Tuesday, December 4, 2012

The right thing, at the right time



From the vagueness of what I last left you with to something specific. It's hard to quantify what I've learned in the military, and even harder to explain it to people who have never been in the military.  I've run into lots of people who thought they could fake it...  but when it comes down to it, you just can't compare.

My brother-in-law lit himself on fire.  It wasn't intentional.  Someone was cleaning at his job with pure alcohol and he lit a blowtorch and up he went.  He works in the oil business, but I couldn't tell you what he did.  But the training he went through as a firefighter stopped him from serious injury. 

Now...  what if you could hire people that do things instinctively...   without thinking...  and it's the right thing?  You'd probably make a pretty penny or two.  And that's what's good about military people.  They do the right things in a pinch.  Because that's what they've been trained to do.  The right thing.  Without thinking.  Every time. 

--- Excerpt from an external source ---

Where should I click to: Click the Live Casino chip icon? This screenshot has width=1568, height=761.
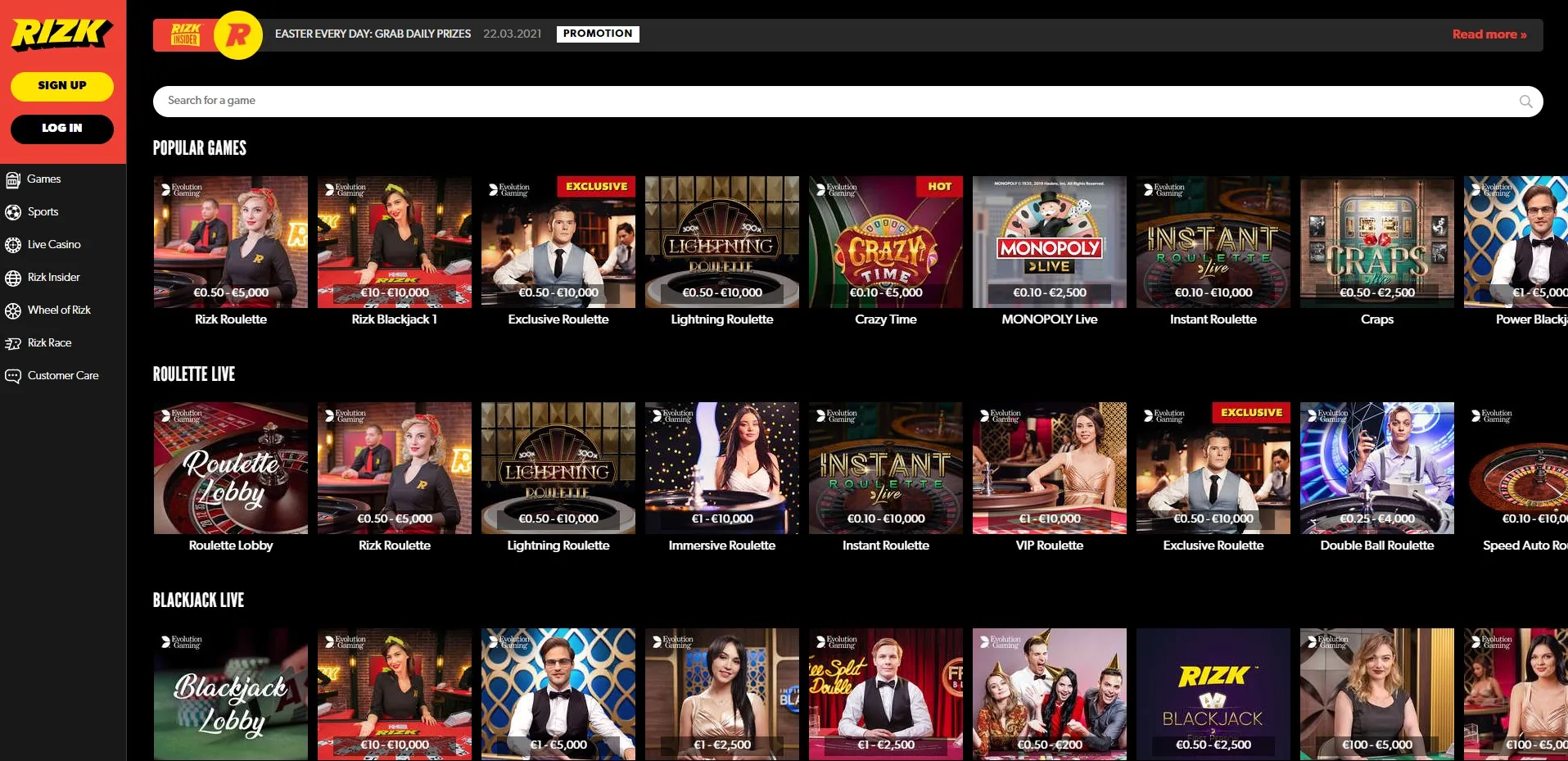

When the incorrect response results in death, then you lean the correct response quickly.  I knew one fat fuck during my 2nd tour in Iraq.  His name was pronounced Gregwar.  Except that it wasn't Greg War.  It was Greg waour.  Or something like that.  It didn't sound like a badass in the middle of a war.  It sounded like a chain smoking fat man with French heritage and a gut that said he was 9 months pregnant.  And that guy got shipped off to war.  He was shipped home early. 

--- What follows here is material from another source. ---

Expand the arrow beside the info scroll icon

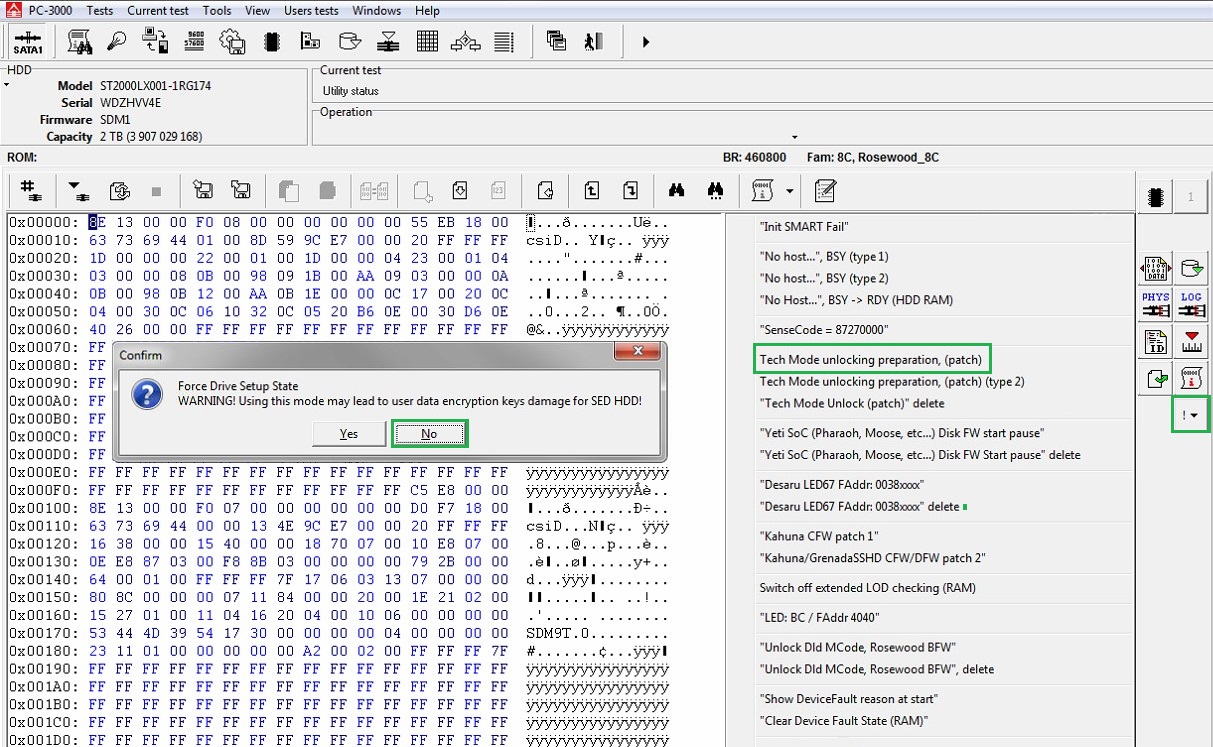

If Gregwar had been just incompetent, I could have worked with that.  But he was a lying sack of shit.  And lying is something I just can't stand.  If you are stupid, I can deal with that.  Ignorant?  That's workable.  Untrainable?  I can deal with that as well.  But a liar?  That's hard.  Actually, it's not.  I just didn't have the authority or ability at that time. 

The point of mentioning Gregwar is to show what happens if you retain incompetence.  But what about the person that does the right thing, at the right time, every time, without being prompted?  Firefighter training saved my brother-in-law.  Because he did the right thing.  At the right time.  Without being prompted.  And it saved his life.